Enquanto expunha os fatos, um funcionário do Distrito avisou que havia uma ligação telefônica para mim e que deveria atendê-la rapidamente. Fiz o que o funcionário indicou e atendi ao telefonema. Era o subcomandante da ROTA. Eu mantinha um profundo respeito por ele, um oficial muito rigoroso em seus métodos, sério e trabalhador. Ele perguntou o que havia acontecido e eu expliquei toda a rotina, desde a abordagem até aquele momento, e percebi que ele ficou incomodado com o resultado da operação. Mas, como ele já sabia que havia “uma tal ocorrência” se eu ainda a estava relatando? Adivinhe... Sutilmente ele deixou no ar sua preocupação de que a situação não ganhasse corpo, não ocupasse tanto o nosso esforço e o leitor já pode entender o tom que aquela banda deveria tocar.
Para coroar “o êxito” da operação foi feita uma reunião. O delegado a dirigiu e estavam presentes o advogado, a guarnição policial e os jovens detidos. O delegado chamou a atenção dos jovens de maneira acentuada, acompanhado pelo advogado, o qual seguiu a mesma linha. Ambos deram a mim a chance de aceitar as desculpas dos jovens “arrependidos” que pareciam resignados, envergonhados com o próprio comportamento, tudo muito cortês e formal.

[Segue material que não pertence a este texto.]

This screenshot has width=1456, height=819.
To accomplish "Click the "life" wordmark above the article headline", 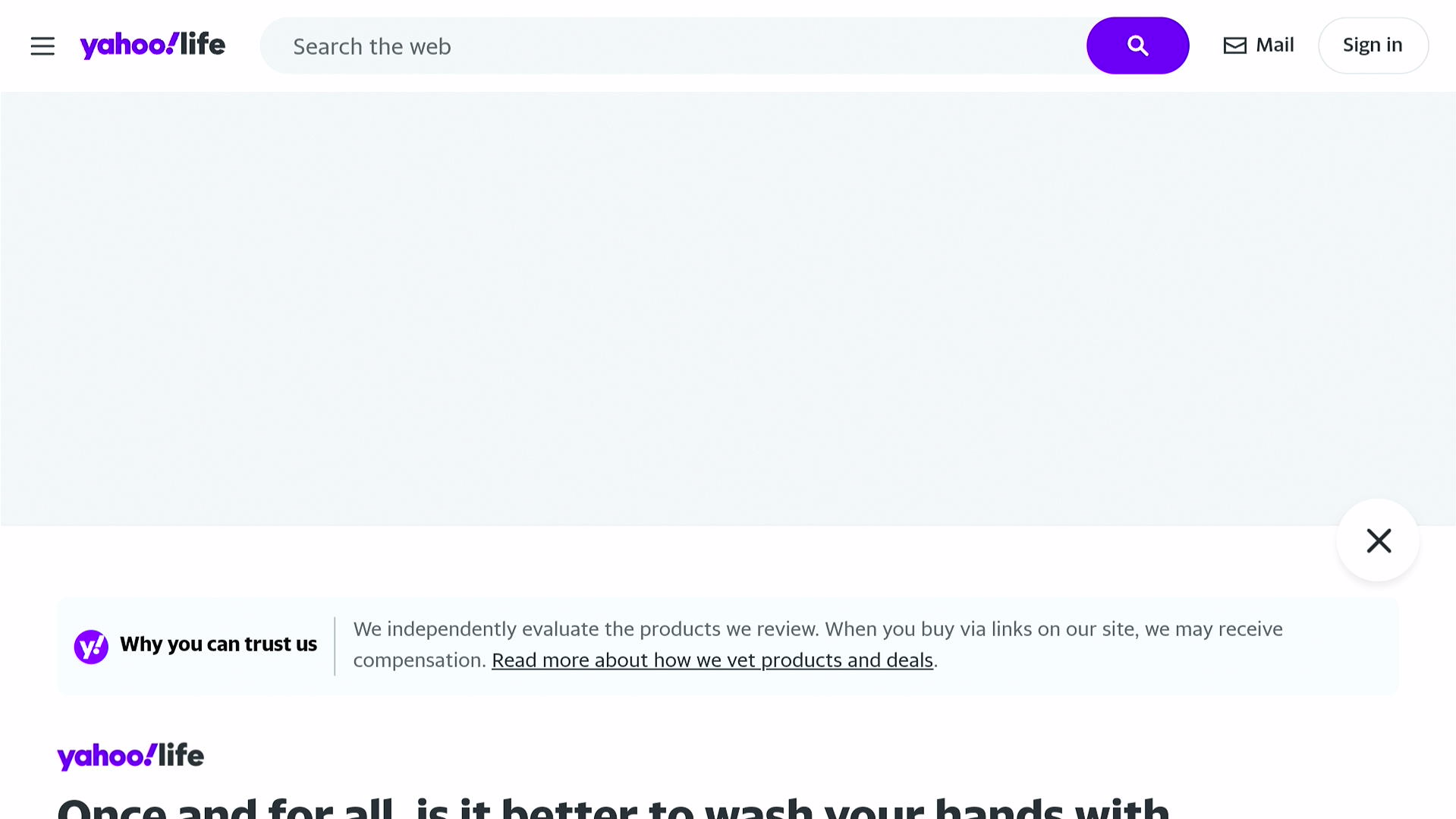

O delegado encerrou o teatro sugerindo que fosse feito um boletim de ocorrência de “averiguação de desacato”, mas não autuou ninguém em flagrante, o que deixou claro que aquilo não passava de uma armação, a fim de evitar qualquer consequência mais grave para os jovens. Peguei a cópia do B.O. e retornei para o patrulhamento até o final do dia, quando parecia que tudo iria acabar. Mas, como disse, as aparências enganam.
No final da minha escala, retornei à base e fiz o relatório comunicando os fatos do dia. Outro relatório já havia sido feito, este pelo subcomandante. Ele abriu um procedimento disciplinar contra mim, que acabei punido por ter praticado “violência psicológica” – isso numa época em que não havia uma política de Direitos Humanos nos moldes de hoje. Fiquei bastante desapontado, pois a abordagem ocorreu de modo normal para os padrões da época. Ninguém tomou um “cola-brinco”1 e não houve nenhum equívoco nos procedimentos de segurança reconhecidos.
A lição que aprendi cedo foi que o “bravão” com os subordinados pode ser o mansinho com o alto escalão ou com o pai dos Menudos, dos “filhinhos de papai”. A patente fala alto e pode fazer muita gente rir até de uma piada sem graça. Uma estrela a mais no ombro pode fazer alguém falar somente aquilo que o chefe gosta de ouvir, o que não é privilégio exclusivo das instituições militares.